The content and processes of this course are for the future. No one can know the future but some of us must risk making predictions about it and acting on those prediction. Otherwise, all education is historical; all of us become technicians working with old manuals. We must build on the strengths of the past.

Wildlife management is a part of natural resource management or wildland management. No terms are adequate; their meanings have been blurred by years of misuse. Why plants, aquatic life, and terrestrial animals should be separated and not called "wild life" needs to be discussed.

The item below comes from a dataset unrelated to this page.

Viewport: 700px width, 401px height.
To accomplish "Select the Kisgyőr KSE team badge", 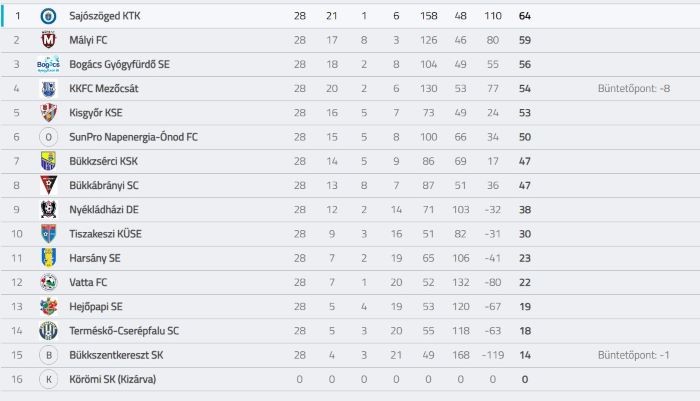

The first textbook was that by Aldo Leopold (1933). There was active wildlife management work published in the U.S. in 1905 and before that. The textbook date is relevant only as a benchmark date.

Wildlife (primarily terrestrial animals (by convention)) is a resource, one among many. By analogy, it is as meaningless to discuss it separately as to discuss the liver of the human body without discussing blood, the cardiovascular system, and the digestive system.

Wildlife management in this course means:

Emphases throughout this course (watch for them):
  1. decision making
  2. the group of concepts: (1) structure, (2) dynamics, (3) relations
  3. wild faunal populations
  4. faunal spaces
  5. human populations
  6. objectives
  7. resource systems
Study Guide:
  1. What courses have you had that are not historical?
  2. What was the date of the first U.S. textbook in wildlife management?
  3. Write precisely the exact definition of wildlife management as it will be used in this course.
  4. List the 7 emphases in the course (so that they will be readily recognized when encountered).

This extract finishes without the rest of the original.